Supplied records:
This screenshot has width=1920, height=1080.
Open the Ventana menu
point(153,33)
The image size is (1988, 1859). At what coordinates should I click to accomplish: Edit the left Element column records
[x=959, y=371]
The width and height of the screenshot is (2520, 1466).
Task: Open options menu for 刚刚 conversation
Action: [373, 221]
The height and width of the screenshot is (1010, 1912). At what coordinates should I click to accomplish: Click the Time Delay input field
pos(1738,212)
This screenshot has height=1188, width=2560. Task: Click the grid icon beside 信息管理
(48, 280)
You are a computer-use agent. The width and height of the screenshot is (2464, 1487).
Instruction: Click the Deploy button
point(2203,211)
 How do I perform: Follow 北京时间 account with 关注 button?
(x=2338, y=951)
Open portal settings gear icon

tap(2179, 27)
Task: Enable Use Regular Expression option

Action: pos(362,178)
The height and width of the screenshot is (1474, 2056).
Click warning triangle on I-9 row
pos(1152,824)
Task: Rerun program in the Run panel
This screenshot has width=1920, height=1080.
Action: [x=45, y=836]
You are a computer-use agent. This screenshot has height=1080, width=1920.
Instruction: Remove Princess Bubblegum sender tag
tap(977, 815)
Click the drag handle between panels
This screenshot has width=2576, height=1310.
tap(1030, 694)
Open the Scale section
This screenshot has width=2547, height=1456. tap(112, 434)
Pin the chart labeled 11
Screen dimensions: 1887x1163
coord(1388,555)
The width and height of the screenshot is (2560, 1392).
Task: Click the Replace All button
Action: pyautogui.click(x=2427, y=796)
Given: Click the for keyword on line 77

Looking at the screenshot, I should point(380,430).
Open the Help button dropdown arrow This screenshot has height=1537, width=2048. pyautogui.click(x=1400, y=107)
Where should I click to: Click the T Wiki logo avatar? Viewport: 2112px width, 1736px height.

About this task:
Write the material out again in full, leaving no line out.

Your response:
This screenshot has width=1920, height=1080.
Open the Ventana menu
point(153,33)
The image size is (1988, 1859). At what coordinates should I click to accomplish: Edit the left Element column records
[x=959, y=371]
The width and height of the screenshot is (2520, 1466).
Task: Open options menu for 刚刚 conversation
Action: [373, 221]
The height and width of the screenshot is (1010, 1912). At what coordinates should I click to accomplish: Click the Time Delay input field
pos(1738,212)
This screenshot has height=1188, width=2560. Task: Click the grid icon beside 信息管理
(48, 280)
You are a computer-use agent. The width and height of the screenshot is (2464, 1487).
Instruction: Click the Deploy button
point(2203,211)
 How do I perform: Follow 北京时间 account with 关注 button?
(x=2338, y=951)
Open portal settings gear icon

tap(2179, 27)
Task: Enable Use Regular Expression option

Action: pos(362,178)
The height and width of the screenshot is (1474, 2056).
Click warning triangle on I-9 row
pos(1152,824)
Task: Rerun program in the Run panel
This screenshot has width=1920, height=1080.
Action: [x=45, y=836]
You are a computer-use agent. This screenshot has height=1080, width=1920.
Instruction: Remove Princess Bubblegum sender tag
tap(977, 815)
Click the drag handle between panels
This screenshot has width=2576, height=1310.
tap(1030, 694)
Open the Scale section
This screenshot has width=2547, height=1456. tap(112, 434)
Pin the chart labeled 11
Screen dimensions: 1887x1163
coord(1388,555)
The width and height of the screenshot is (2560, 1392).
Task: Click the Replace All button
Action: pyautogui.click(x=2427, y=796)
Given: Click the for keyword on line 77

Looking at the screenshot, I should point(380,430).
Open the Help button dropdown arrow This screenshot has height=1537, width=2048. pyautogui.click(x=1400, y=107)
Where should I click to: Click the T Wiki logo avatar? Viewport: 2112px width, 1736px height.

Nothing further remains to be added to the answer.